Слова эти, звучавшие необыкновенной страстью, словно придали резкий и ясный смысл невообразимой суматохе на берегу. Дрожь прошла по всему телу Камиля. Очень большую ответственность налагали эти слова, но они же вселяли твердость и веру…
Пароход отчалил. Скоро на берегу затихло все. Воцарилась тишина и на пароходе. Но огненные слова старика все еще звенели в ушах Камиля:
«Бейте проклятого! И возвращайтесь с победой!»
10
В Казани мобилизованных привели на пересыльный пункт военного комиссариата. Большой зал клуба был заполнен до отказа. Стулья были сдвинуты в угол: в просторном зале, где в мирное время танцевали сотни людей, даже на подмостках сцены вплотную сидели новобранцы. И хоть настежь были открыты все окна, в зале висела густая духота. Казалось, не найдется больше места и для одного человека. Тем не менее втиснулась вся команда, с которой приехал Камиль. Да еще кто-то нашел возможным пошутить: «Добро пожаловать, гости дорогие!»
Однако кое-кому из новоприбывших было не до шуток.
— Может, солить нас тут собираются, — проворчал Фуат. — Безобразие!
— Лучше уж помолчите! — заметил сердито Камиль.

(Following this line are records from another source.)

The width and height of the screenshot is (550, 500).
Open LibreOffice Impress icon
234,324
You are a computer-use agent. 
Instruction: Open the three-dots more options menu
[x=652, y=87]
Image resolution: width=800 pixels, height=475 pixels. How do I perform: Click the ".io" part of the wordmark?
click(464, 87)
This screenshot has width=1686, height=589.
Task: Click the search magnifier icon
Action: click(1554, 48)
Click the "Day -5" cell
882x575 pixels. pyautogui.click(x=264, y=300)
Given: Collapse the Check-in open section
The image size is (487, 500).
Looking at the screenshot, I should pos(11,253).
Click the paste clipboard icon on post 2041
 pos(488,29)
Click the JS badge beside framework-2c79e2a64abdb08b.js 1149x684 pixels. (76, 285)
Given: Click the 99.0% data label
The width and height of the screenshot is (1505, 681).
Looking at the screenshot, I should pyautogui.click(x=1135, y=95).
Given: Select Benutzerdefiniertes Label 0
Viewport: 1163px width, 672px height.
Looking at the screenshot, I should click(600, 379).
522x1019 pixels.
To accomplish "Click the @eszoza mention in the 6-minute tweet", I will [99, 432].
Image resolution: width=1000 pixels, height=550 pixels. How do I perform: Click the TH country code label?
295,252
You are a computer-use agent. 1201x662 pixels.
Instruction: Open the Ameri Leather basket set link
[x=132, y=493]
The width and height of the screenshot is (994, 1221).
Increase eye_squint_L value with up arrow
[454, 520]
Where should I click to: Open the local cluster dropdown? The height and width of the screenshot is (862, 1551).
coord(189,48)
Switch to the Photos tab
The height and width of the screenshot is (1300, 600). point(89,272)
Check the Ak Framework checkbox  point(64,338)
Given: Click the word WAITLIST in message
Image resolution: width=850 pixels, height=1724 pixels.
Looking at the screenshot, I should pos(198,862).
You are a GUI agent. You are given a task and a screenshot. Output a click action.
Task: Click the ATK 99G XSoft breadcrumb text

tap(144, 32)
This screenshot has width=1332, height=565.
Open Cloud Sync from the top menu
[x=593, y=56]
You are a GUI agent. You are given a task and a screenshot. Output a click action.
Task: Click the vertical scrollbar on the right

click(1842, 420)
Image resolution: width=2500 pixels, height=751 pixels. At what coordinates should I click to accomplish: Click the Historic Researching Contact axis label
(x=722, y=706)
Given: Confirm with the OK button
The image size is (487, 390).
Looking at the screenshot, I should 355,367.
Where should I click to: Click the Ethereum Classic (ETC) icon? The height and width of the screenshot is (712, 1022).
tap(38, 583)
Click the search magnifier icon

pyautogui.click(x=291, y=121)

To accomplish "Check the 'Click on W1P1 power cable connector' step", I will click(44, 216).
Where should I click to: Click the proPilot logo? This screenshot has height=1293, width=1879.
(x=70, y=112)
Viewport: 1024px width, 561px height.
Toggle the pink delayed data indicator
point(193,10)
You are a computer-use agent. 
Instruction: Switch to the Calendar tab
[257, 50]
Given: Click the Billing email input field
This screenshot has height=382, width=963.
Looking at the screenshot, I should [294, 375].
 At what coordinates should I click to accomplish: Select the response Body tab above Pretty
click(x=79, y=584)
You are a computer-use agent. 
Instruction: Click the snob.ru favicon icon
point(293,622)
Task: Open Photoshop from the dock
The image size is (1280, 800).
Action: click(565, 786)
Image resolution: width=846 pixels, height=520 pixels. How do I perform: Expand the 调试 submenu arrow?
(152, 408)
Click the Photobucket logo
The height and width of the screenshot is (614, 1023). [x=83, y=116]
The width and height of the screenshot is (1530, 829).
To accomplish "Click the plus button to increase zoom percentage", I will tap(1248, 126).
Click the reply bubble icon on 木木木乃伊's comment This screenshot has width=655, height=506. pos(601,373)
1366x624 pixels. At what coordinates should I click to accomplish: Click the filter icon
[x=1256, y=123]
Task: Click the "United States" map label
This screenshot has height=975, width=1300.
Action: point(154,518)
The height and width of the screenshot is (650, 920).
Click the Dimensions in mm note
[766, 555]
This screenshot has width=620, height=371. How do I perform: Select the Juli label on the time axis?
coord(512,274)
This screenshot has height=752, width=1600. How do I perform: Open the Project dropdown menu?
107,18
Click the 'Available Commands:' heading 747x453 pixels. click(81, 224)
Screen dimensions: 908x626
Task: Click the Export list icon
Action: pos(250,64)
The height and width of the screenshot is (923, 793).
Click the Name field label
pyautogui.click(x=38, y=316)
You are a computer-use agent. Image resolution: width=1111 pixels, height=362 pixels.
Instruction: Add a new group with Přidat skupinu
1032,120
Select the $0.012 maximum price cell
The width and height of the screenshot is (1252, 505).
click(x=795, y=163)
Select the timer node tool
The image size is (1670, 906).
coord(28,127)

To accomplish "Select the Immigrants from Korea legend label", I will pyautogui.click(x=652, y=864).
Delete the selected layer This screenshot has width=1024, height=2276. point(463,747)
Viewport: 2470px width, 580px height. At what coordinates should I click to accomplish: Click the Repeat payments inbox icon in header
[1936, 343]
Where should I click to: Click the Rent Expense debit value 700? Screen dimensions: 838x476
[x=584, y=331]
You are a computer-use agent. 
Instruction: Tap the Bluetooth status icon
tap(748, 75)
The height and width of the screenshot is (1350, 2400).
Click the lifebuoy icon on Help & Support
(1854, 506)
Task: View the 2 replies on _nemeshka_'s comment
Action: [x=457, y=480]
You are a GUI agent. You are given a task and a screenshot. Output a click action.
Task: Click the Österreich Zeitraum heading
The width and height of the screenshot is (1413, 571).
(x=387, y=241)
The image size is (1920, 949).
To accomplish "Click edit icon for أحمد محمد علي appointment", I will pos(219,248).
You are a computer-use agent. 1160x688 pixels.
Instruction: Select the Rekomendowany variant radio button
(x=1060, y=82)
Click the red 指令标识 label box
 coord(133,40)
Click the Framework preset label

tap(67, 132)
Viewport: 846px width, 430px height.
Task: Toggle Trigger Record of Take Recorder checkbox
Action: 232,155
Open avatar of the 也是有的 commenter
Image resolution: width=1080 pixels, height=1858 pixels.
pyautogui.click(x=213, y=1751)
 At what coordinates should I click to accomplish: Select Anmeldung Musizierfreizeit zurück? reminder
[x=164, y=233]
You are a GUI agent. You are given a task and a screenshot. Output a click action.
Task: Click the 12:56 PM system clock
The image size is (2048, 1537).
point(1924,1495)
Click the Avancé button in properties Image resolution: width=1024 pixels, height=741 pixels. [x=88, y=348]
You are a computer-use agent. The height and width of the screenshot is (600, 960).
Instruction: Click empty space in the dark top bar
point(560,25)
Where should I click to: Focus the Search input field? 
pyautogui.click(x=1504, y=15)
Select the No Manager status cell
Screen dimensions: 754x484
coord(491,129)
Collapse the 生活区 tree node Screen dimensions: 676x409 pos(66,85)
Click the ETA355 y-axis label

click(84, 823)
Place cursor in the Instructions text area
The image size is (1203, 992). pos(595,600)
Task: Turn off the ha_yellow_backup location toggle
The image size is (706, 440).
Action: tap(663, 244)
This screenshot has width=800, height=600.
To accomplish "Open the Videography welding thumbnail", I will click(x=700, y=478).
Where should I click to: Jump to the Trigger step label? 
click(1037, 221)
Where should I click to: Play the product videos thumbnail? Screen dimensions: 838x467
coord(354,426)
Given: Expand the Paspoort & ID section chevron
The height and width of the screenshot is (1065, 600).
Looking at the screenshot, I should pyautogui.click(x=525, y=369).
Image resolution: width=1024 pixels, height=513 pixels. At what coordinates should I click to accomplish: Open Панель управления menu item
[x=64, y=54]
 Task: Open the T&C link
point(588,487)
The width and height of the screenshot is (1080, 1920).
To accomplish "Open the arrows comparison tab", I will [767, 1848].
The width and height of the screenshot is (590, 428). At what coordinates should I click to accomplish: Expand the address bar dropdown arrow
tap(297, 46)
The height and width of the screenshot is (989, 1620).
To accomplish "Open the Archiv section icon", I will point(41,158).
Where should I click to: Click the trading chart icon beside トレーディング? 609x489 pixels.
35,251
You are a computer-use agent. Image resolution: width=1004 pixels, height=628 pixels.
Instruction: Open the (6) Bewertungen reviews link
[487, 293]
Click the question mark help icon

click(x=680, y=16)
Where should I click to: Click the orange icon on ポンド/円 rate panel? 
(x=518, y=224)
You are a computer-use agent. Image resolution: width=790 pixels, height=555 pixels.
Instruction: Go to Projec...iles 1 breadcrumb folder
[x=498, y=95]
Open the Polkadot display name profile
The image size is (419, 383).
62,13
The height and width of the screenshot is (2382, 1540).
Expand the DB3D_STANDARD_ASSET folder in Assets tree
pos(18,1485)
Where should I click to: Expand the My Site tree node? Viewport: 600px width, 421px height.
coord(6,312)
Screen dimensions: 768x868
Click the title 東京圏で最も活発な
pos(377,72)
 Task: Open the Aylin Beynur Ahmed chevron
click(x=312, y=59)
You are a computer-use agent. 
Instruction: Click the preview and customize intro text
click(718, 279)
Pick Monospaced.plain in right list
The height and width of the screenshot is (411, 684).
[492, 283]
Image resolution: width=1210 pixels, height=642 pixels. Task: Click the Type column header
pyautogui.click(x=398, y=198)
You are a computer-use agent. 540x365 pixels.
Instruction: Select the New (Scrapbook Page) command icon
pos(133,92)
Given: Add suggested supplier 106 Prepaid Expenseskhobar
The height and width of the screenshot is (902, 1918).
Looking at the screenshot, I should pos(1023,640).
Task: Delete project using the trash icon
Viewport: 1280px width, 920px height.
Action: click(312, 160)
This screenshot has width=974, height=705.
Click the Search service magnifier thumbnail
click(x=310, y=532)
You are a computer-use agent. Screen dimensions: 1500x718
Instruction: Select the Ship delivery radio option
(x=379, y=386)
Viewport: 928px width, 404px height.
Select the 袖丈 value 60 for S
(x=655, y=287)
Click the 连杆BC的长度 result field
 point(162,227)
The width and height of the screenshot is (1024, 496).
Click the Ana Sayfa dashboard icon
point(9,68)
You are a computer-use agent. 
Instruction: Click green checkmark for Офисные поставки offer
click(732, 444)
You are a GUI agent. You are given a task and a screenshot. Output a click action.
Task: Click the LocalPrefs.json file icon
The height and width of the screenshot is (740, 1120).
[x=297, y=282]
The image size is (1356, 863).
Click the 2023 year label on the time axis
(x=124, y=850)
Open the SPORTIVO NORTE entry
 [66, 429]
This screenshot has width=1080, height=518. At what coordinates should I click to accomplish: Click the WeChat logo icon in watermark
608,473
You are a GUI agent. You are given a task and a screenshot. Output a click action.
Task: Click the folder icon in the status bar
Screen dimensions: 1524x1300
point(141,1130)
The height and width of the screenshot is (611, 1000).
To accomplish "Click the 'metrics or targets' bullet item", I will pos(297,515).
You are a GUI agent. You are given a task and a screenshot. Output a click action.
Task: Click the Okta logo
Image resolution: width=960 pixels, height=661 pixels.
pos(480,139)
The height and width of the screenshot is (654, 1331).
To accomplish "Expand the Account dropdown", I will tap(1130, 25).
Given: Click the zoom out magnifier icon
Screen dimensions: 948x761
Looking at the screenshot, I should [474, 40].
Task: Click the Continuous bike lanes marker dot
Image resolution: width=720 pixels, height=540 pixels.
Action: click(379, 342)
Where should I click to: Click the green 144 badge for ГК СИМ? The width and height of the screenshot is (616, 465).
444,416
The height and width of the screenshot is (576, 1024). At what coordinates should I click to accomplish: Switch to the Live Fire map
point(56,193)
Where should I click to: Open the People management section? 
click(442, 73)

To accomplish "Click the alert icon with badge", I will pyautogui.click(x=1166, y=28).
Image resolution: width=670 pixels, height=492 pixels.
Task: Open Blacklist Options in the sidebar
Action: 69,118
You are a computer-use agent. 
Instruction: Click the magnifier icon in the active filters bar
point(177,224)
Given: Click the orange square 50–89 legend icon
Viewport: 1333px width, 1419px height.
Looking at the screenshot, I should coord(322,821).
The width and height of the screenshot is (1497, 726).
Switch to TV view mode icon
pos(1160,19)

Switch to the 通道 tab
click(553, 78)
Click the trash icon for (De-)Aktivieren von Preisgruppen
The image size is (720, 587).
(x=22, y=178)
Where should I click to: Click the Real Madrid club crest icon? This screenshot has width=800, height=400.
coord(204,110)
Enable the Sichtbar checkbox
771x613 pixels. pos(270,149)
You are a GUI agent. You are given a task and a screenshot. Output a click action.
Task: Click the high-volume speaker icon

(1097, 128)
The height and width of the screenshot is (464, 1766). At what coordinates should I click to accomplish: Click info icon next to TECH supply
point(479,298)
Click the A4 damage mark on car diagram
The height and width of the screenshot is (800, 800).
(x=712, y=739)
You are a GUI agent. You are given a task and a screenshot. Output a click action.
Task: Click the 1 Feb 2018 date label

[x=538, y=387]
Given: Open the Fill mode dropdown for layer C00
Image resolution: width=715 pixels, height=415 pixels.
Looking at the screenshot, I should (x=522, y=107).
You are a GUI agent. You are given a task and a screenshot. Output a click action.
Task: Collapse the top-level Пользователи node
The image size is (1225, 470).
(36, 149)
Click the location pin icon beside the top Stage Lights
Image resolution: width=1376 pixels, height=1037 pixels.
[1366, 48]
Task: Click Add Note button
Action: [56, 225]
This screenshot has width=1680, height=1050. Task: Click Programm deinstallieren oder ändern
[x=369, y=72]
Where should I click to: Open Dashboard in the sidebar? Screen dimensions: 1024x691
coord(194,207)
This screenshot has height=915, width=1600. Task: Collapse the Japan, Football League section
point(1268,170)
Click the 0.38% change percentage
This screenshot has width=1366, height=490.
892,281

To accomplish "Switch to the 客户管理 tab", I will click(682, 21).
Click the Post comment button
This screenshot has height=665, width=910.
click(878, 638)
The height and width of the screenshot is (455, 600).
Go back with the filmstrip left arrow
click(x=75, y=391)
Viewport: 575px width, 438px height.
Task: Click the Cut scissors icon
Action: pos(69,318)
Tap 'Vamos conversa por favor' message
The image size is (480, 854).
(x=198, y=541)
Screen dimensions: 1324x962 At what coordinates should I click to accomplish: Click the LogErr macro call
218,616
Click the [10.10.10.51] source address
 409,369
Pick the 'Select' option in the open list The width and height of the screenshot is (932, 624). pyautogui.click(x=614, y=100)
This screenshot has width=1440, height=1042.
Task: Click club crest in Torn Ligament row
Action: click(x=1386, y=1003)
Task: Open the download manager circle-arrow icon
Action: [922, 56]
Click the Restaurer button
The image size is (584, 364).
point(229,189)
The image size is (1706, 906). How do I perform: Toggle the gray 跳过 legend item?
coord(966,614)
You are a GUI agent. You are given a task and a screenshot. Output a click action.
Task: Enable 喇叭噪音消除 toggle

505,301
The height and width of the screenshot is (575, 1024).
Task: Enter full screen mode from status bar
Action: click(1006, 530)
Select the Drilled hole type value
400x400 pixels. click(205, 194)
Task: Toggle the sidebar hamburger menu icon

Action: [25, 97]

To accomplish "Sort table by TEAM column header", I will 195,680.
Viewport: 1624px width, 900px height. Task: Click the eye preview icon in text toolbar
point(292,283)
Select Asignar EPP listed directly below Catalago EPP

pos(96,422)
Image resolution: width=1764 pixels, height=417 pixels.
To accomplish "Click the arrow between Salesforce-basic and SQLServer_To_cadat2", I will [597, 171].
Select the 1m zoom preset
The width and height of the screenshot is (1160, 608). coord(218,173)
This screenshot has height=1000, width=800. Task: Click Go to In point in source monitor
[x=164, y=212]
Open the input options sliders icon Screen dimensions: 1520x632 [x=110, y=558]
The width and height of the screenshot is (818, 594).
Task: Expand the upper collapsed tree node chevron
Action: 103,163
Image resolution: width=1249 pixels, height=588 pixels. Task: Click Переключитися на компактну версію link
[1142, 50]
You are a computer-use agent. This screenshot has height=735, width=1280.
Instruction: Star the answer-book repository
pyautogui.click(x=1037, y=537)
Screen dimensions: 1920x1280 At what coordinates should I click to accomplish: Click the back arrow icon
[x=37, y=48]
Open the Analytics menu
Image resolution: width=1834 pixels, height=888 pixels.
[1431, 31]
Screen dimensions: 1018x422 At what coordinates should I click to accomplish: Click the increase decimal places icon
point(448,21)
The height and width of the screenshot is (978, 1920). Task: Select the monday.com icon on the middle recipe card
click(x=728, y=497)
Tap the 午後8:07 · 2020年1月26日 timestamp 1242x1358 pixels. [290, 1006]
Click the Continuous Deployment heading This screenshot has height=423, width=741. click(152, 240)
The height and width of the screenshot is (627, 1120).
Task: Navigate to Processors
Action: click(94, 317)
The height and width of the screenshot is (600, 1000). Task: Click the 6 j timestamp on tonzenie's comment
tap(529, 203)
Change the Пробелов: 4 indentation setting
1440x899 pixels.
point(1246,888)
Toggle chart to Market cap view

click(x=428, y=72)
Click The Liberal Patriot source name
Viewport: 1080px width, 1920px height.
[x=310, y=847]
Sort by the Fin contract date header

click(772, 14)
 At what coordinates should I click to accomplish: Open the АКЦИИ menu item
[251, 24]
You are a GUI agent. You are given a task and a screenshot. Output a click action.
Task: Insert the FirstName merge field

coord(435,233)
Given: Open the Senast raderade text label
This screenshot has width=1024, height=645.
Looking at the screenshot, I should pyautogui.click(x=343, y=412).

Но долго ждать не пришлось. Новичков разделили на несколько команд. Всех молодых сразу увели, в том числе и Рифгата с Шакиром.
Камиль одним из первых попал на медкомиссию и вскоре вышел.
— Что-то очень быстро, — сказал Фуат. — Ну, что сказали?
— Годен.
— Может, как следует не смотрят?
— Если надо, смотрят. А я… На что мне жаловаться? Я здоров.
Из комнаты, где работала комиссия, один за другим выходили люди. Фуат с интересом всех расспрашивал, А Камиль сел па подоконник и собрался было писать письмо Сании.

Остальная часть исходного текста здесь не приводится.